Humans come into the world crying, and we never really stop. As babies, we cry in order to get attention from our parents, signaling to them that we’re angry or scared or in pain or hungry or tired. In childhood and adolescence, we cry from physical pain, like a scraped knee, but as we develop empathy in our teenage years, external catalysts — like books, movies, and other people’s pain — elicit tears. As we get older, we may be moved to tears by beauty, awe, wonder, and sentimentality, says Lauren Bylsma, an associate professor of psychiatry and psychology at the University of Pittsburgh.
For some people, the well of tears has run dry.

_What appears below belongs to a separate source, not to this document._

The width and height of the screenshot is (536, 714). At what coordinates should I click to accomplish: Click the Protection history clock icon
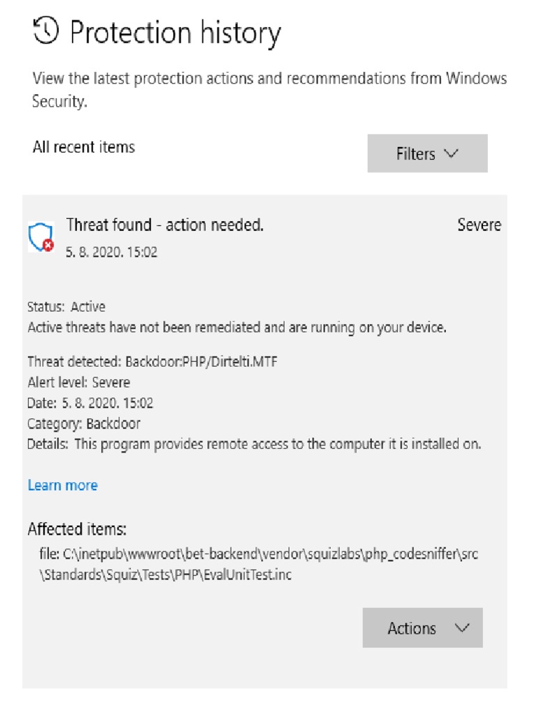pyautogui.click(x=46, y=31)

The stereotype that criers are seen as weaker or less masculine contributes to the well-trodden notion that boys (and men) don’t cry. Indeed, women report crying more frequently than men and with shorter gaps in between crying episodes than men. Then, there’s that thorny feeling of vulnerability associated with sobbing; to betray the veneer of stoicism is deeply uncomfortable for some, to admit you need help can be seen as a failure.
But have you ever stopped to consider why you’re crying? The root cause of the sadness or overwhelm? What about what you can learn from your tears? Mining the depths of your emotions can shed light on deeper insecurities, fears, pleasures, and relationship complications.
What our tears tell us
The presence of tears signals one basic message, says Randolph Cornelius, a professor of psychological science at Vassar College: I need help. “We’re asking other people to aid us,” he says. Research suggests tears are so effective at eliciting help because criers are seen as sadder, more helpless, less aggressive, and in need of interpersonal connection. According to one of Vingerhoets’ 2017 studies, people are more likely to offer help to a crying person compared to just a sad person with a dry face. “Recognizing that people [are] crying and in need of help is a pretty automatic process,” Cornelius says.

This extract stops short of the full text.